Exercise details → Repeat the entries from the line containing "You are a computer-use" through the end of the entries, both ends included, and leave out the pictures.

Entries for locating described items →
------

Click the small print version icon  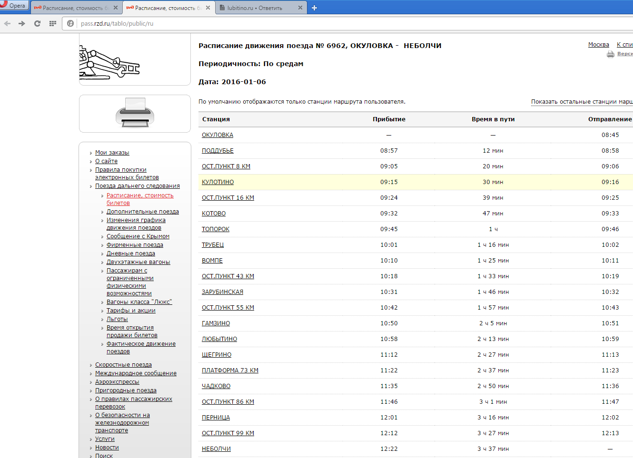pyautogui.click(x=611, y=54)
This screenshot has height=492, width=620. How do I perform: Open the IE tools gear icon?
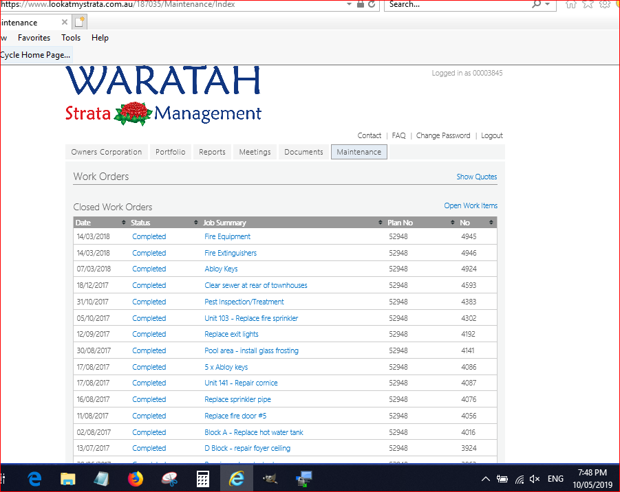click(604, 4)
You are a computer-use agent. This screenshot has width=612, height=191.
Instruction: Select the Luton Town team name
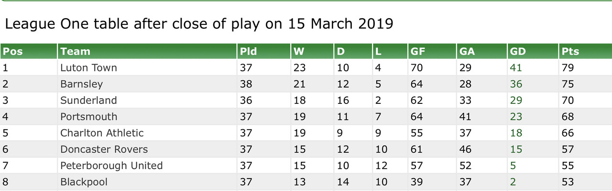(x=88, y=67)
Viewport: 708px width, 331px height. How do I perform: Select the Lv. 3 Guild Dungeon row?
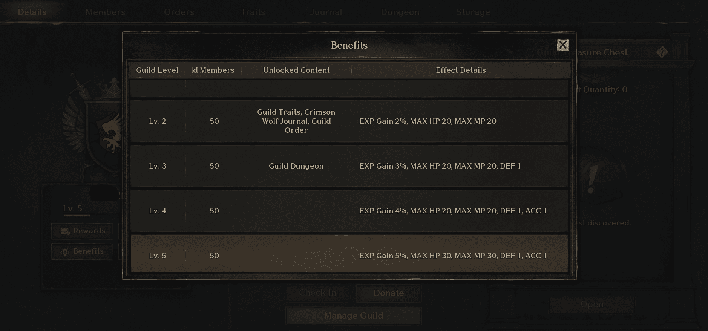[349, 166]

------

Finished answer →
You are a computer-use agent. This screenshot has width=612, height=191.
Instruction: Select the Luton Town team name
(x=88, y=67)
Viewport: 708px width, 331px height. How do I perform: Select the Lv. 3 Guild Dungeon row?
[349, 166]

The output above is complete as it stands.